Paul kind of stole my thunder on this with his post last night which, being March 14, was technically Pi day. But because this celebration is being hosted by the University of Regina’s Math, Actuarial Science and Statistics Students Society, it got shifted to today.

As a high school and university student, I was pretty good at math. Not a genius, but competent. So I can at least relate to mathematicians and understand the nature of the work they do and its importance to society. And I’m not simply talking about having seen *A Beautiful Mind *either (which I have, although not the Russell Crowe movie, but as a stage play at the Globe a few years back). I actually know, and occasionally socialize with, a couple of mathematicians at the university.

In numbers, March 14 reads 3/14. Pretty funny, eh? Or maybe not, depending on your degree of math expertise. What about if I take out the backslash and substitute a decimal so it reads 3.14? It’s probably still pretty obscure, but those are the first three digits of *pi. *

From what I remember of high school geometry, *pi* was developed by the ancient Greeks and is a constant used in certain geometric calculations. A circle’s circumference, for example, equals 2πr (two times *pi *times the circle’s radius) while its area equals πr^{2 }(*pi *times the square of the radius.)

As a fraction, *pi *is expressed as 22/7. When you reduce it down, you end up with 3.1415926535897932 … I could continue, for a very long time I could continue, perhaps even to the end of time, because *pi*, as far as we know, never ends. There’s other fractions like that. 10/3, for instance, reduces as 3.33333 … ad infinitum. *Pi *never repeats, though. And it’s not like its an inconsequential number, either. It’s a cornerstone of Euclidean geometry. And its neverending. Kind of cosmic, don’t you think?

Anyway, to celebrate the glory that is *pi *MASSSS is hosting *Pi Day*. You can read the details in Paul’s post here. The movie *Pi*, by the way, is a 1998 thriller about a paranoid mathematician who uses a supercomputer to predict stock prices with great success until his program malfunctions.

Later tonight, the U of R Education Department is holding another of its *Talkin’ About School & Society *discussions at LaBodega Restaurant at 7 p.m. The topic? *Accountability & Standardized Assessment: Who is Being Served?*

Also, the Stars From *The Commitments *are at Casino Regina tonight. They’ve been through here before. Here’s the **trailer** from the 1991 movie (itself based on a best-selling Roddy Doyle novel) that they starred in. It’s got a 92-per cent rating on Rotten Tomatoes. So I guess they’re entitled.

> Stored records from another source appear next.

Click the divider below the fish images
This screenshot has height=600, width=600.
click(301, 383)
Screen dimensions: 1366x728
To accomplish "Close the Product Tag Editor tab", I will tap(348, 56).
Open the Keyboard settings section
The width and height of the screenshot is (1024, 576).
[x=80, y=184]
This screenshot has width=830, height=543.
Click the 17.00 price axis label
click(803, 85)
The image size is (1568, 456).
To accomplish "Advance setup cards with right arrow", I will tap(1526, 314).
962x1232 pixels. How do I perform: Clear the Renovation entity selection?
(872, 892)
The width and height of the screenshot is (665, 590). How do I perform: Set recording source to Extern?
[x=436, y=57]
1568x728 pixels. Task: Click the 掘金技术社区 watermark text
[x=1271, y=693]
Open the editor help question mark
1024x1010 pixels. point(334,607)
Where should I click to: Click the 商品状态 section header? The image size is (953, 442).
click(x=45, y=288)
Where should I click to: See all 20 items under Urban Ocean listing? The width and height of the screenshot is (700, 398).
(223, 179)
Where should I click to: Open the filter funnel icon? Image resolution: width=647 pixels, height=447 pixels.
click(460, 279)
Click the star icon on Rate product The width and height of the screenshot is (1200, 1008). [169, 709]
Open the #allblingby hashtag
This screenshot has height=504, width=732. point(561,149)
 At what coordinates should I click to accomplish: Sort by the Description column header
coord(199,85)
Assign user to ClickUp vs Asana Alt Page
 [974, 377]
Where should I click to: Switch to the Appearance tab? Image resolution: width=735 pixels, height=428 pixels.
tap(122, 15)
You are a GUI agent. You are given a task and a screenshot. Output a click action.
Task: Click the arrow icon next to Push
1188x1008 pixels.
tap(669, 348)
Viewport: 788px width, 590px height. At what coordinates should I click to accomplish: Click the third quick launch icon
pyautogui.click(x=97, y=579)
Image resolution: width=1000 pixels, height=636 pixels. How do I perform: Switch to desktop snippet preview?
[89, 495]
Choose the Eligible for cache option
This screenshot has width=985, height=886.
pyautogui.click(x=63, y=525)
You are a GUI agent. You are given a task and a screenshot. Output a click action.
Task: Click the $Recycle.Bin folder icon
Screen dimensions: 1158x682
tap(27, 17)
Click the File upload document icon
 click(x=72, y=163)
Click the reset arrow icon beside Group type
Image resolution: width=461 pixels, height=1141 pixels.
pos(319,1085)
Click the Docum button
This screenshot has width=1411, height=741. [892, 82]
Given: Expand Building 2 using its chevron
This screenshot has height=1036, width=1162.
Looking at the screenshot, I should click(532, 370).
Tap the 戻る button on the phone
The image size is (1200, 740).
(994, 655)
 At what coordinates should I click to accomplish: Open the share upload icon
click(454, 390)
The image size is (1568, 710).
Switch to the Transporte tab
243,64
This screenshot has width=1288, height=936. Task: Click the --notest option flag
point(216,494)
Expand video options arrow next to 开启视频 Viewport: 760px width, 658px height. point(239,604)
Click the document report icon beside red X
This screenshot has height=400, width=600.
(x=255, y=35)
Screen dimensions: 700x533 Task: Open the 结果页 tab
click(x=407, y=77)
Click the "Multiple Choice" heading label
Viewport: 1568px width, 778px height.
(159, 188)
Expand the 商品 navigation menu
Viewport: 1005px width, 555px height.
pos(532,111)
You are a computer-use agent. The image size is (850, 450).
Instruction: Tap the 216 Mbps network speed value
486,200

Finally, I’ll have more on this tomorrow, but as part of Les Rendez-vous du Cinema Quebecois, a mini-festival of Quebec film being presented by the university’s Institut Francais and the Conseil Culturel Fransaskois, there will be a screening of Denis Villeneuve’s 2009 film *Polytechnique* at the RPL Theatre tonight at 7 p.m. (adults $8, students $6.). It’s based on the 1989 massacre at Ecole Polytechnique in Montreal.

In case anyone’ wondering how things went on Pi Day, Pi lost the debate to e. It was close but the applause-o-meter gave the upstart transcendental the edge. In other news, the pie was fantastic.

Um, sorry to be pedantic (but that is was mathematicians do best) 22/7 is not the fraction form of pi. It is a good approximation to pi, but pi is irrational. Not meaning that it is crazy, just that it can’t be expressed as a ratio, so there is no fraction form for pi. We know for sure that the decimal expansion of pi nevers ends (and never becomes the same block of numbers repreating over and over.)

Pi day was a big hit at the UofR yesterday many hundreds of slices of pie were given out and the lectures were excellent. Watch for next year’s event!